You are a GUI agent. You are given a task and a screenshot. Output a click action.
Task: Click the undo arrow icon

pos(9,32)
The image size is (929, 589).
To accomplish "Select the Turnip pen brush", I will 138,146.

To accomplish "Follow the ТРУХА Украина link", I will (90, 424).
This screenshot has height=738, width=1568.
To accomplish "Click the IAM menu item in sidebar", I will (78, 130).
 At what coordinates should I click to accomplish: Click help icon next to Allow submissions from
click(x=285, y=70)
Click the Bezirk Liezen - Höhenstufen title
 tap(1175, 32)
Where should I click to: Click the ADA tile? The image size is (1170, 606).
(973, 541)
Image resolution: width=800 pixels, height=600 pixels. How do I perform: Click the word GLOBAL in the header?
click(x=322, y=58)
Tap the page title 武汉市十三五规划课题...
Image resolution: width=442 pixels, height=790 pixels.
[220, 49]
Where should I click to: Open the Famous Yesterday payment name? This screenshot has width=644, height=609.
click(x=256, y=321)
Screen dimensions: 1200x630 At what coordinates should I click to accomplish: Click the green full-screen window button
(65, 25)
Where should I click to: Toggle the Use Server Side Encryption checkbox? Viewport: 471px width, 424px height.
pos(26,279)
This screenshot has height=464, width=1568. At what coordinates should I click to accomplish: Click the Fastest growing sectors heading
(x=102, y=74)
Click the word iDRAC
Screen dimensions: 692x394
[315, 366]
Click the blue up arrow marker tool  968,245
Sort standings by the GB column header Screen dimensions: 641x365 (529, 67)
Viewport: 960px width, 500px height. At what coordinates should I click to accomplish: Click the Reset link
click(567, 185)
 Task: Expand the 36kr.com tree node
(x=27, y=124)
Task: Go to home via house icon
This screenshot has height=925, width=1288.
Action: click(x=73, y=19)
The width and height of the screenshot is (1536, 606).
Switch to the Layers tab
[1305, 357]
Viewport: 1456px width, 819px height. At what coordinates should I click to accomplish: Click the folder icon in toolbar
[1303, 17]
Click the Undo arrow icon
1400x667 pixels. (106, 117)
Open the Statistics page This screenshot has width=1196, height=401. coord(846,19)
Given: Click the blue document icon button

━━━

Output the whole listing exactly.

You are a GUI agent. You are given a task and a screenshot. Output a click action.
Task: Click the undo arrow icon

pos(9,32)
The image size is (929, 589).
To accomplish "Select the Turnip pen brush", I will 138,146.

To accomplish "Follow the ТРУХА Украина link", I will (90, 424).
This screenshot has height=738, width=1568.
To accomplish "Click the IAM menu item in sidebar", I will (78, 130).
 At what coordinates should I click to accomplish: Click help icon next to Allow submissions from
click(x=285, y=70)
Click the Bezirk Liezen - Höhenstufen title
 tap(1175, 32)
Where should I click to: Click the ADA tile? The image size is (1170, 606).
(973, 541)
Image resolution: width=800 pixels, height=600 pixels. How do I perform: Click the word GLOBAL in the header?
click(x=322, y=58)
Tap the page title 武汉市十三五规划课题...
Image resolution: width=442 pixels, height=790 pixels.
[220, 49]
Where should I click to: Open the Famous Yesterday payment name? This screenshot has width=644, height=609.
click(x=256, y=321)
Screen dimensions: 1200x630 At what coordinates should I click to accomplish: Click the green full-screen window button
(65, 25)
Where should I click to: Toggle the Use Server Side Encryption checkbox? Viewport: 471px width, 424px height.
pos(26,279)
This screenshot has height=464, width=1568. At what coordinates should I click to accomplish: Click the Fastest growing sectors heading
(x=102, y=74)
Click the word iDRAC
Screen dimensions: 692x394
[315, 366]
Click the blue up arrow marker tool  968,245
Sort standings by the GB column header Screen dimensions: 641x365 (529, 67)
Viewport: 960px width, 500px height. At what coordinates should I click to accomplish: Click the Reset link
click(567, 185)
 Task: Expand the 36kr.com tree node
(x=27, y=124)
Task: Go to home via house icon
This screenshot has height=925, width=1288.
Action: click(x=73, y=19)
The width and height of the screenshot is (1536, 606).
Switch to the Layers tab
[1305, 357]
Viewport: 1456px width, 819px height. At what coordinates should I click to accomplish: Click the folder icon in toolbar
[1303, 17]
Click the Undo arrow icon
1400x667 pixels. (106, 117)
Open the Statistics page This screenshot has width=1196, height=401. coord(846,19)
Given: Click the blue document icon button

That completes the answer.